Task objective - A single number is expected: the count of lines below where the word "accomplish" occurs.

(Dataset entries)
........

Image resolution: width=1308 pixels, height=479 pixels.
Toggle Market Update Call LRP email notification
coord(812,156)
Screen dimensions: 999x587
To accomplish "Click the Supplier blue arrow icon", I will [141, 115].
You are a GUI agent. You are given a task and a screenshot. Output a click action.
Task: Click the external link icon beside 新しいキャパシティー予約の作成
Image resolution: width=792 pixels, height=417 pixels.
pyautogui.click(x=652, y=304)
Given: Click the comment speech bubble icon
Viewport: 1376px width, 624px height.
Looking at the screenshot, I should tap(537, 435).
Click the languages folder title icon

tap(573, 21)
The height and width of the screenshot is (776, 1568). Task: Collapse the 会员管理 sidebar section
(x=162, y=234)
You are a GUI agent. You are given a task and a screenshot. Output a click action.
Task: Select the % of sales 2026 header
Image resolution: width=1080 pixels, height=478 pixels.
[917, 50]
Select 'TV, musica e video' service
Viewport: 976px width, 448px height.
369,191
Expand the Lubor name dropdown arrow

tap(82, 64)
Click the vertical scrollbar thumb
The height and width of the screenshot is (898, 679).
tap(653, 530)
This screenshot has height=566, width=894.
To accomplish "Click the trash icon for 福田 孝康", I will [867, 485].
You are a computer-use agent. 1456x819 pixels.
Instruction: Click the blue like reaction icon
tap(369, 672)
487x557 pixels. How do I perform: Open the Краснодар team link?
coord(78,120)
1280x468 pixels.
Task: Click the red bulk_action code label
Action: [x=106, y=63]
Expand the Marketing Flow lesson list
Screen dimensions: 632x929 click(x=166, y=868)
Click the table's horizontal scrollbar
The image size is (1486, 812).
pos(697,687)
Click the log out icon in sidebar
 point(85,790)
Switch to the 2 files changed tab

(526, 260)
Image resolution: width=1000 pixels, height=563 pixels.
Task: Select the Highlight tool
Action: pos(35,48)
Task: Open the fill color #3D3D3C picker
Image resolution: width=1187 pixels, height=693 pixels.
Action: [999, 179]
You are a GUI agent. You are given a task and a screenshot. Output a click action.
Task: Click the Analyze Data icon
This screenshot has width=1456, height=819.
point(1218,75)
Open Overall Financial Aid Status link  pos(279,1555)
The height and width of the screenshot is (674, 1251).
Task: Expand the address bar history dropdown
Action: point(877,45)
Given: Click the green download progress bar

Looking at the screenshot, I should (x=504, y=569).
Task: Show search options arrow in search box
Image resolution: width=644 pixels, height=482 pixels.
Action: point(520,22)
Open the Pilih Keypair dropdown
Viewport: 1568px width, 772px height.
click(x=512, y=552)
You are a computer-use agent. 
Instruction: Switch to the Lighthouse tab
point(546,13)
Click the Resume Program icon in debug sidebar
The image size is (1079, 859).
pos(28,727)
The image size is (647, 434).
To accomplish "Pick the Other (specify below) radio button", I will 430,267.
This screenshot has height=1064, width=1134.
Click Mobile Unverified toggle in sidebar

........

Response to the exercise - 3